Seis meses de sintomas de covid-19: 'Não sei como vou melhorar'
Monique Jackson contraiu covid-19 no início da pandemia e, quase seis meses depois, continua mal. Uma das milhares de pacientes afetadas por esse quadro, ela tem mantido um diário ilustrado sobre seus sintomas e suas tentativas vãs de obter tratamento.
Há cerca de um ano, ela assistiu a uma palestra do TED sobre cogumelos e ficou fascinada. O reino Fungi, afirmava o palestrante, é a original "world wide web" (ou rede mundial de computadores, na tradução corrente), com redes que percorrem florestas inteiras e permitem às árvores que ajudem umas as outras em caso de problema.
Nesses dias, em sua 24ª semana seguida de luta contra a covid-19, isso é algo em que pensa bastante.
Ela aparentemente tem o que se chama de "covid de cauda longa", uma reação específica ao vírus que os médicos ainda estão longe de entender. Ela ficou doente em março, num quadro que parecia uma versão branda da doença, mas seus sintomas nunca foram embora. Meses depois, ela ainda tenta entender o que está acontecendo com seu corpo.
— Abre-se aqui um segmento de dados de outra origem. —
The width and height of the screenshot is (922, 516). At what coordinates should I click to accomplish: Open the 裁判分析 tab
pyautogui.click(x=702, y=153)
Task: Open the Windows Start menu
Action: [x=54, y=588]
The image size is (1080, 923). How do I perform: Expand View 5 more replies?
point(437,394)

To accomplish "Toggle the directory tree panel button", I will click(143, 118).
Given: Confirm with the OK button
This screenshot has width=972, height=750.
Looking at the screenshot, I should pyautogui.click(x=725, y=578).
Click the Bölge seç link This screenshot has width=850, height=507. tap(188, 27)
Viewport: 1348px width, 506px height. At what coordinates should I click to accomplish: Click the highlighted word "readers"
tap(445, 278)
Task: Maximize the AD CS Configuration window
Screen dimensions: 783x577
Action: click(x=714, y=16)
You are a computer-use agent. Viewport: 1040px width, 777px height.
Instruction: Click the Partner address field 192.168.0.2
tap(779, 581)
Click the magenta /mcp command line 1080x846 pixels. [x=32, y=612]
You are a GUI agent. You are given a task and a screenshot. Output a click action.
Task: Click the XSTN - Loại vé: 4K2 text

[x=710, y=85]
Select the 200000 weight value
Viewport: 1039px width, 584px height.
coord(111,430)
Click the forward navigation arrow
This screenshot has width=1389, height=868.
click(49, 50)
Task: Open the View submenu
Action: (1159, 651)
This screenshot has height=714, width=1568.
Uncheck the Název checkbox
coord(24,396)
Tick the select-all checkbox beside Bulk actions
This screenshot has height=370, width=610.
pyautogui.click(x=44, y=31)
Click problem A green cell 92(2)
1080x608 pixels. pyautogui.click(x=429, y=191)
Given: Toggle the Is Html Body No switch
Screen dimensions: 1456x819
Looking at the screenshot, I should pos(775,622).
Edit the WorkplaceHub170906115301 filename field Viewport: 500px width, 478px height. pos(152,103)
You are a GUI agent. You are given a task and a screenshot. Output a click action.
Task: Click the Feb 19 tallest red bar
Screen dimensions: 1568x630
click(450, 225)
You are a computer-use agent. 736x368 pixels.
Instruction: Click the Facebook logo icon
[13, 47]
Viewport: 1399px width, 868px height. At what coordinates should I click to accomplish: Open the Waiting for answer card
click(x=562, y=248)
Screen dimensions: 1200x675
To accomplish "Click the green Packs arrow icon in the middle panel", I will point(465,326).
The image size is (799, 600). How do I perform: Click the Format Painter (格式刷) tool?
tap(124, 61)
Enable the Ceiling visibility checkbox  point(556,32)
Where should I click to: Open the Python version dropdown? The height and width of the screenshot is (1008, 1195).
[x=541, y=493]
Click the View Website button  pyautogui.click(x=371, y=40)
Monique é extrovertida, e quase hiperativa, segundo suas palavras. Em tempos normais, ela pratica boxe tailandês e jiu-jitsu, e pedala quase 20 km por dia para ir e voltar de seu emprego em uma galeria de arte no centro de Londres.
Mas, nos últimos meses, sua vida se transformou completamente. Agora, ela tem uma lista em seu quarto para lembrá-la de guardar energia suficiente a cada dia para escovar os dentes.
"Eu não sou uma pessoa preguiçosa", diz. Alguns dias, no entanto, tudo que ela consegue fazer é descer as escadas.
Enquanto seu corpo se recusa a colaborar, ela encontrou uma válvula de escape no Instagram, onde começou um diário ilustrado de seus sintomas.
Ela usa o diário para falar sobre essa nova condição e se conectar com outras pessoas na mesma posição, os "long-haulers" (algo como "os que enfrentam longas jornadas").
Muitos elementos do novo coronavírus ainda confundem os médicos, e a covid-19 "de cauda longa" é uma das características mais intrigantes da pandemia. Por que algumas pessoas contraem uma versão do vírus que simplesmente não vai embora, mesmo sendo geralmente pessoas que foram só levemente afetadas?
Monique ficou doente na mesma época que uma amiga, depois que fizeram uma viagem de trem juntas. No início, elas se mantinham em contato, seus sintomas estavam praticamente no mesmo ritmo, mas depois interromperam o contato por um tempo.
"Eu tive que parar, era muito assustador", diz Monique.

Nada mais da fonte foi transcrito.